Stated exercise A: Convert the rows below into a JSON list of strings with one string per line. Cover only the lines from the one containing "Viewport: 1456px width, 819px" through the end of the rows, inclusive. Skip blank lines and leave out the pictures.

Source excerpt:
• • • • •
Agreed. But I am happy that the less generic Isabelle/HOL typedef feature now receives some consideration as well.

For example, the delicate notion of "build-in types" vs. "non-built-in
types" is absent in the implementation. The notes on the patch provide some
explanations, why it works out nonetheless. It would be nice to see this
refinement applied to the main work of part (1), to trim it further down to
the very essence of symbolic specifications with schematic polymorphism and
overload
[message truncated]

Email Gateway (Aug 22 2022 at 11:27):

From: Burkhart Wolff <Burkhart.Wolff@lri.fr>
Dear all,

with respect to the debate around the paper by Ondřej Kunčar and Andrei Popescu: A Consistent Foundation for Isabelle/HOL (ITP 2015)
and the debate it created, I have the following remarks and informations to add:

1) To be not misunderstood: I find this publication helpful and, after the quite nonchalant
reactions of key members of the Isabelle Community, strictly speaking necessary.

2) This paper creates outside the Isabelle community more echo than people might think.
At the moment, I am as part of the EUROMILS project part of the team that attempts
to get a common criteria (CC EAL5) evaluation for PikeOS through, where the models
and proofs were done with Isabelle. I can tell that I had a lengthy debate with
Evaluators and (indirectly) BSI representatives which became aware about this paper.

And of course, there is the effect of a children's telephone game which distorts the
story hopelessly.

3) As part of the project, we wrote early a Recommandations-Whitepaper explaining the importance
of conservative extensions and trying to define something like a “safe subset” of Isabelle.
It is called:

"Using Isabelle/HOL in Certification Processes: A System Description and Mandatory Recommendations"

and is part one of the EUROMILS Deliverable http://www.euromils.eu/downloads/Deliverables/Y2/2015-EM-UsedFormalMethods-WhitePaper.pdf <http://www.euromils.eu/downloads/Deliverables/Y2/2015-EM-UsedFormalMethods-WhitePaper.pdf>,
(pp. 1 .. 39)
a paper that is submitted to the ANSI and the BSI as part of the Common Criteria Evaluation of the PikeOS operating system.
It may be that these Mandatory recommendations were reused in future projects of this kind.
• • • • •
Data:
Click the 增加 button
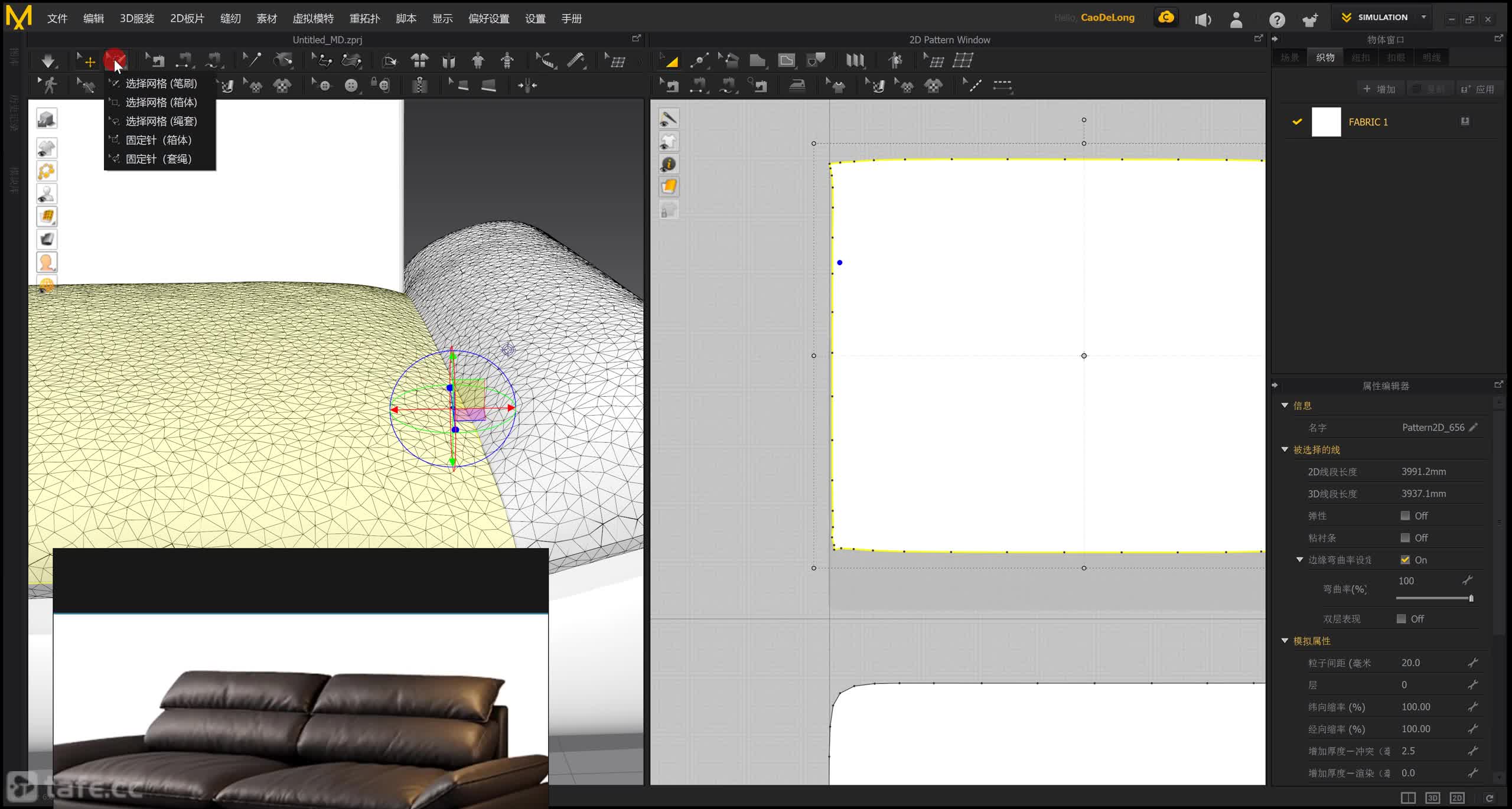Screen dimensions: 1512x809 coord(1379,89)
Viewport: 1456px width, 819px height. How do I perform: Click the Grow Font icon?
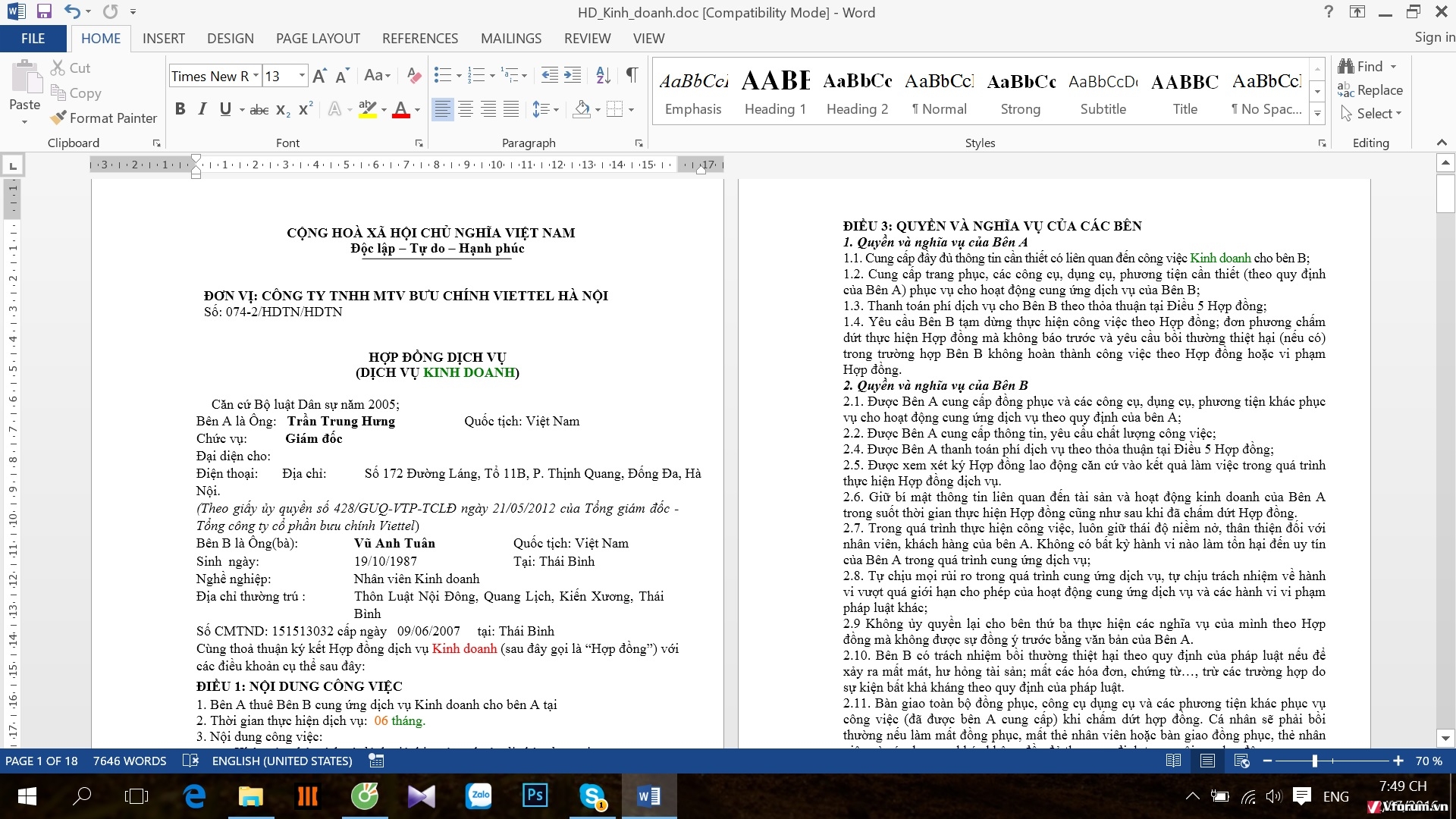coord(319,76)
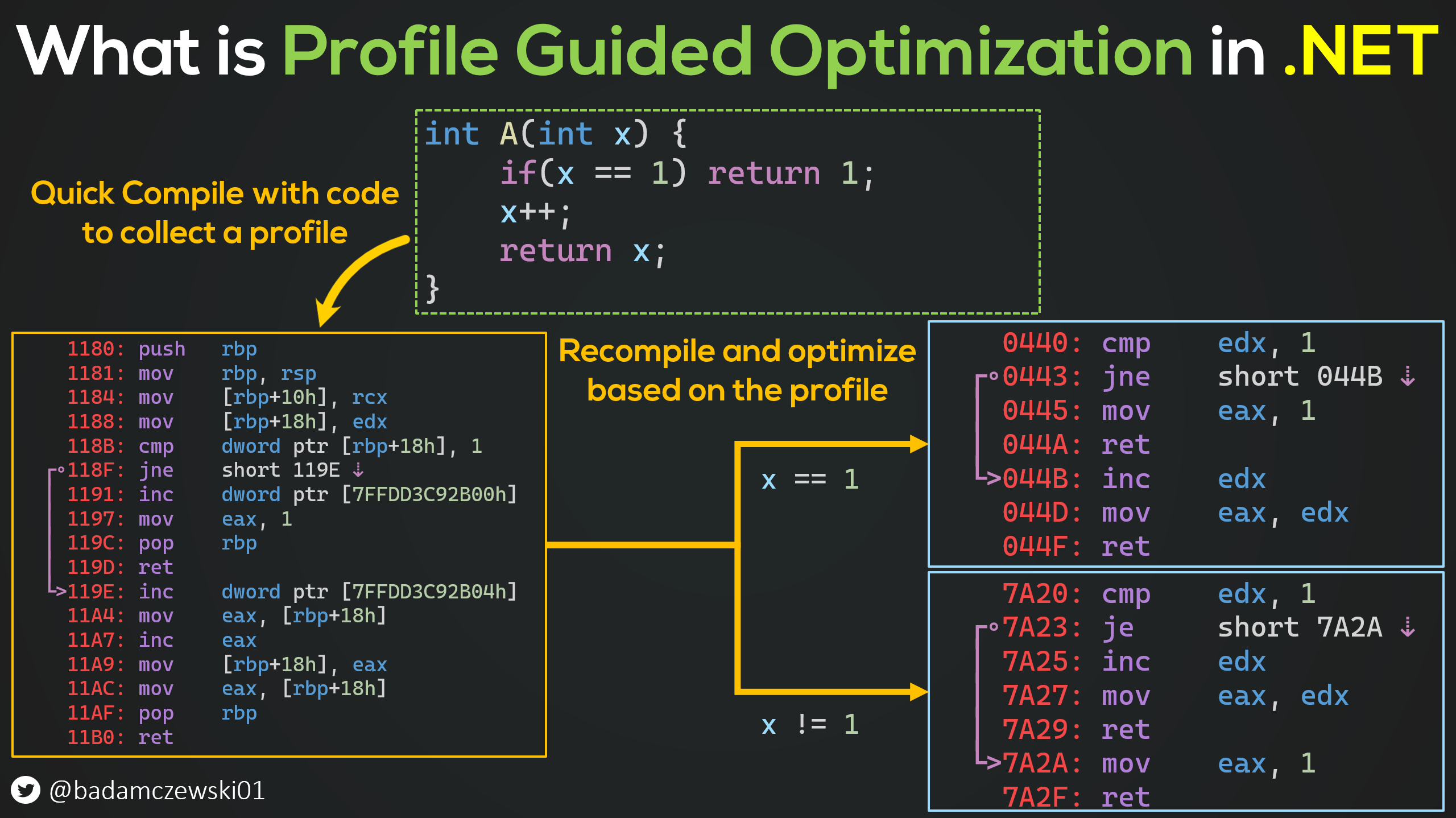
Task: Click the 1180: push rbp instruction
Action: pyautogui.click(x=162, y=349)
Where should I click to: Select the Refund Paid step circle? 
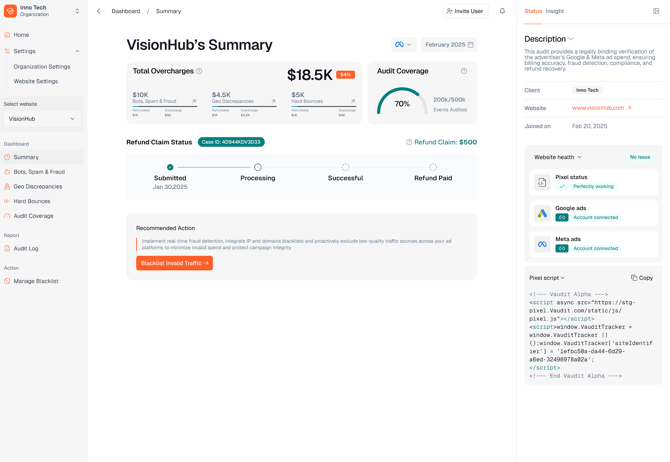click(433, 167)
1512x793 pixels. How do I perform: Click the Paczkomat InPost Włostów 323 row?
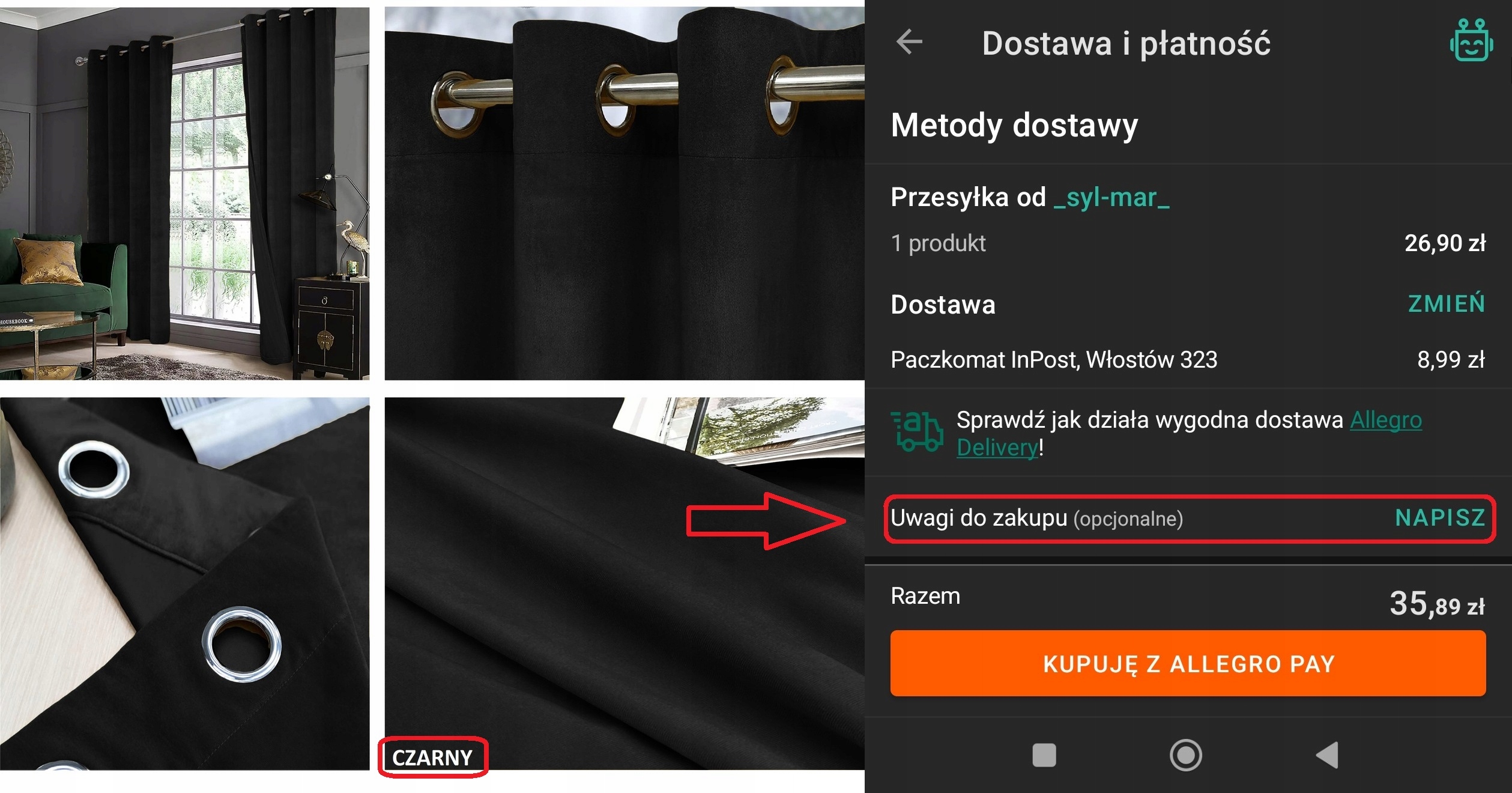coord(1188,360)
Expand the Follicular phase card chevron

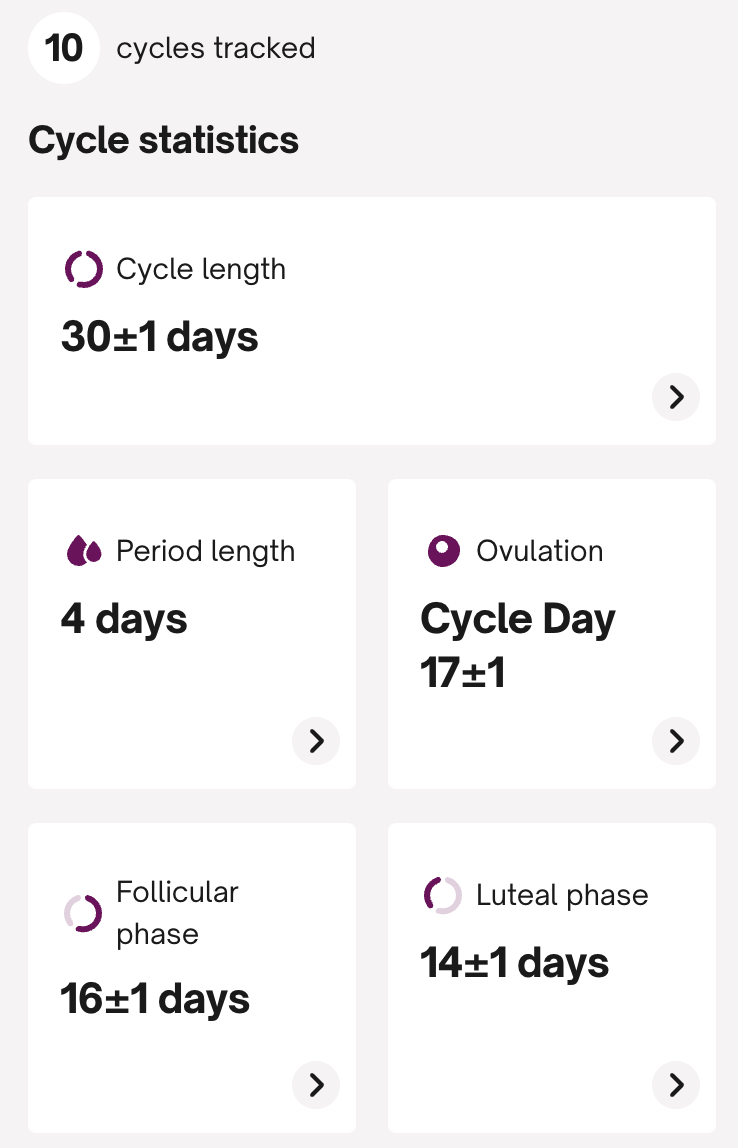coord(316,1085)
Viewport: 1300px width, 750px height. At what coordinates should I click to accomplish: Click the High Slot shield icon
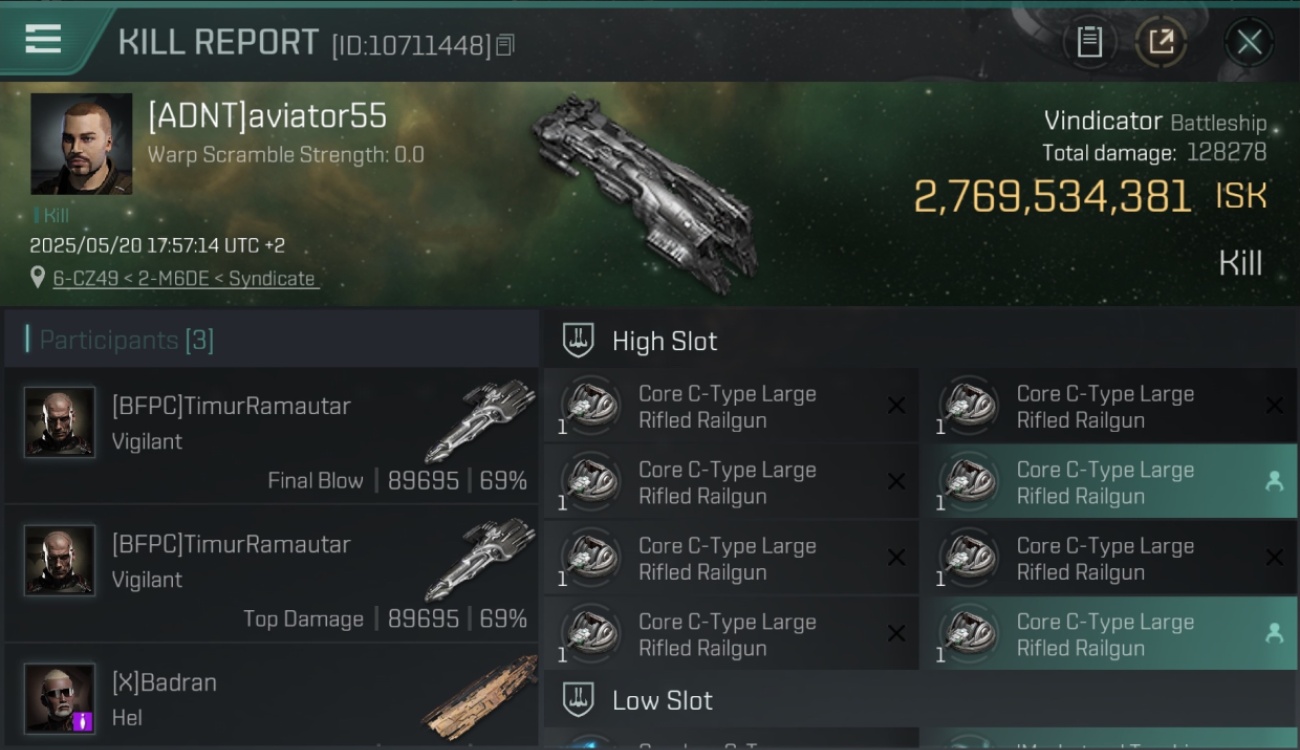(x=577, y=340)
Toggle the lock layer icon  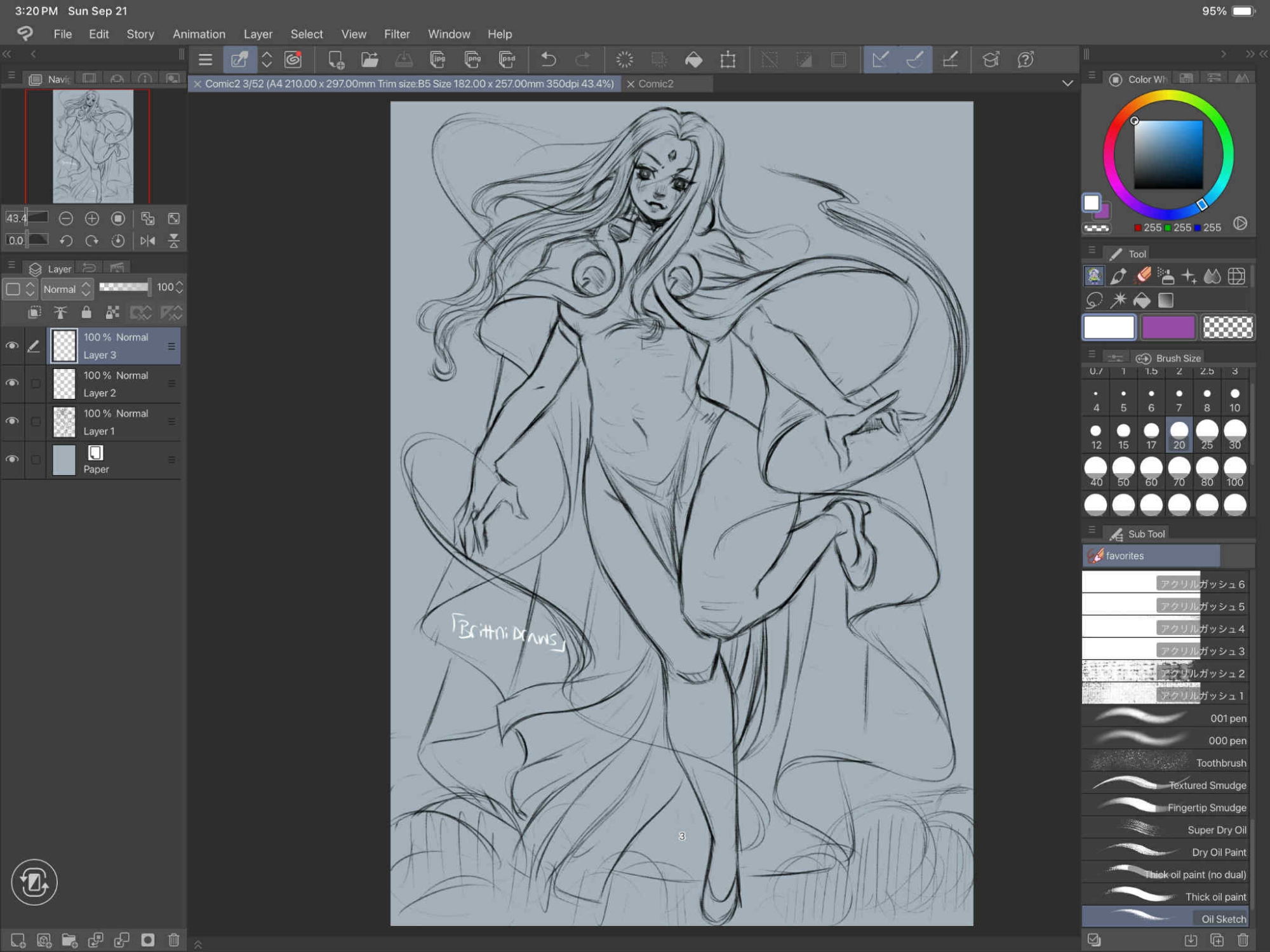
• • • • •
Stated exercise B:
Answer these questions from the Isabelle email excerpt, marking your answers (i), (ii), (iii), one per line:
(i) Who wrote the paper "A Consistent Foundation for Isabelle/HOL"?
(ii) For which operating system is the EUROMILS team trying to get a Common Criteria evaluation?
(iii) Which pages of the EUROMILS Deliverable contain the recommendations whitepaper?

Result A:
[
  "Viewport: 1456px width, 819px height. How do I perform: Click the Grow Font icon?",
  "coord(319,76)",
  "Task: Click the 1180: push rbp instruction",
  "Action: pyautogui.click(x=162, y=349)",
  "Where should I click to: Select the Refund Paid step circle? ",
  "click(433, 167)",
  "1512x793 pixels. How do I perform: Click the Paczkomat InPost Włostów 323 row?",
  "coord(1188,360)",
  "Expand the Follicular phase card chevron",
  "coord(316,1085)",
  "Viewport: 1300px width, 750px height. At what coordinates should I click to accomplish: Click the High Slot shield icon",
  "(x=577, y=340)",
  "Toggle the lock layer icon  "
]

Result B:
(i) Ondřej Kunčar and Andrei Popescu
(ii) PikeOS
(iii) pp. 1 .. 39